#### Task goal
Only certain lines below are wanted: those starting at the line containing "The height and width of the screenshot is (473, 666)." and ending at the line containing "Task: Maximize the Histogram window", both included, each retyped exactly.
══ Material for this exercise
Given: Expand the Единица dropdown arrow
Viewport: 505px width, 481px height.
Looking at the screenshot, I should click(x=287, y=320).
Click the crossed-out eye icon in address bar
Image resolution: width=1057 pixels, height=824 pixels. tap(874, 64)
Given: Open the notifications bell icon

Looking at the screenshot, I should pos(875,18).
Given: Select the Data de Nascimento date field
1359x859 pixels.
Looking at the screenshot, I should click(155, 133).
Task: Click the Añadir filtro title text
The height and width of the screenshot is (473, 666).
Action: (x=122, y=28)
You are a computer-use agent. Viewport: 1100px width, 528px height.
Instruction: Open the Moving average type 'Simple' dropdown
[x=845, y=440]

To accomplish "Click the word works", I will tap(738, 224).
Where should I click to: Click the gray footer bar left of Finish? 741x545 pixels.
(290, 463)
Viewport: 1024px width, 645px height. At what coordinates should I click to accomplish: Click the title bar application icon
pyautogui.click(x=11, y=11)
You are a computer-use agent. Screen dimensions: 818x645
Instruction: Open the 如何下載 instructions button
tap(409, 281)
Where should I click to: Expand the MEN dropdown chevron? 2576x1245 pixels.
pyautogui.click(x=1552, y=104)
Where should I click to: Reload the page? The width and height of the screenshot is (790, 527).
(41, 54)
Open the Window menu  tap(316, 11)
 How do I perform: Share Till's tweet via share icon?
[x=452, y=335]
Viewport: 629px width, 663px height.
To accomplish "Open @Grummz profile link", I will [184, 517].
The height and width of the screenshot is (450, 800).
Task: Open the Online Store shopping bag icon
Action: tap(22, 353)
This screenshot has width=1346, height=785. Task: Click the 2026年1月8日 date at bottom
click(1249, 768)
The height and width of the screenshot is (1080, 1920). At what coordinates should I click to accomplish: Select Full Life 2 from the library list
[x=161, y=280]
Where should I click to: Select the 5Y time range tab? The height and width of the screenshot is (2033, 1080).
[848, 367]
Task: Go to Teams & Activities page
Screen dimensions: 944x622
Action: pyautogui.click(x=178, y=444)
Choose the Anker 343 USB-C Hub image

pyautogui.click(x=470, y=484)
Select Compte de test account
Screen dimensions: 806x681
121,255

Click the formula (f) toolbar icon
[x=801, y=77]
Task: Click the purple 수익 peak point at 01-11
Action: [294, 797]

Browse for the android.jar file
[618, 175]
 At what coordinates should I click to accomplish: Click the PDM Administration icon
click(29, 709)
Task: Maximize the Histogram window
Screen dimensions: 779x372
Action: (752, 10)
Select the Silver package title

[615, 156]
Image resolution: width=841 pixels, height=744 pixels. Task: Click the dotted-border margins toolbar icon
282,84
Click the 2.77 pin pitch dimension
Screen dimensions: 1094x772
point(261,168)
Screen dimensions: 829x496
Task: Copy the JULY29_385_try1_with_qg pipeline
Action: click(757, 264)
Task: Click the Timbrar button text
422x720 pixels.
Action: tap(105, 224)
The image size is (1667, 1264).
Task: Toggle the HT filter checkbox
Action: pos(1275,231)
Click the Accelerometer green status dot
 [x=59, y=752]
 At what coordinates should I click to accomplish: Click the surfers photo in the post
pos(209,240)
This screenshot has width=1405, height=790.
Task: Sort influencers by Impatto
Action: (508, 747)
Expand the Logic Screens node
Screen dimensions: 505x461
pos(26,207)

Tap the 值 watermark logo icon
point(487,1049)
════
#### Task result
The height and width of the screenshot is (473, 666).
Action: (x=122, y=28)
You are a computer-use agent. Viewport: 1100px width, 528px height.
Instruction: Open the Moving average type 'Simple' dropdown
[x=845, y=440]

To accomplish "Click the word works", I will tap(738, 224).
Where should I click to: Click the gray footer bar left of Finish? 741x545 pixels.
(290, 463)
Viewport: 1024px width, 645px height. At what coordinates should I click to accomplish: Click the title bar application icon
pyautogui.click(x=11, y=11)
You are a computer-use agent. Screen dimensions: 818x645
Instruction: Open the 如何下載 instructions button
tap(409, 281)
Where should I click to: Expand the MEN dropdown chevron? 2576x1245 pixels.
pyautogui.click(x=1552, y=104)
Where should I click to: Reload the page? The width and height of the screenshot is (790, 527).
(41, 54)
Open the Window menu  tap(316, 11)
 How do I perform: Share Till's tweet via share icon?
[x=452, y=335]
Viewport: 629px width, 663px height.
To accomplish "Open @Grummz profile link", I will [184, 517].
The height and width of the screenshot is (450, 800).
Task: Open the Online Store shopping bag icon
Action: tap(22, 353)
This screenshot has width=1346, height=785. Task: Click the 2026年1月8日 date at bottom
click(1249, 768)
The height and width of the screenshot is (1080, 1920). At what coordinates should I click to accomplish: Select Full Life 2 from the library list
[x=161, y=280]
Where should I click to: Select the 5Y time range tab? The height and width of the screenshot is (2033, 1080).
[848, 367]
Task: Go to Teams & Activities page
Screen dimensions: 944x622
Action: pyautogui.click(x=178, y=444)
Choose the Anker 343 USB-C Hub image

pyautogui.click(x=470, y=484)
Select Compte de test account
Screen dimensions: 806x681
121,255

Click the formula (f) toolbar icon
[x=801, y=77]
Task: Click the purple 수익 peak point at 01-11
Action: [294, 797]

Browse for the android.jar file
[618, 175]
 At what coordinates should I click to accomplish: Click the PDM Administration icon
click(29, 709)
Task: Maximize the Histogram window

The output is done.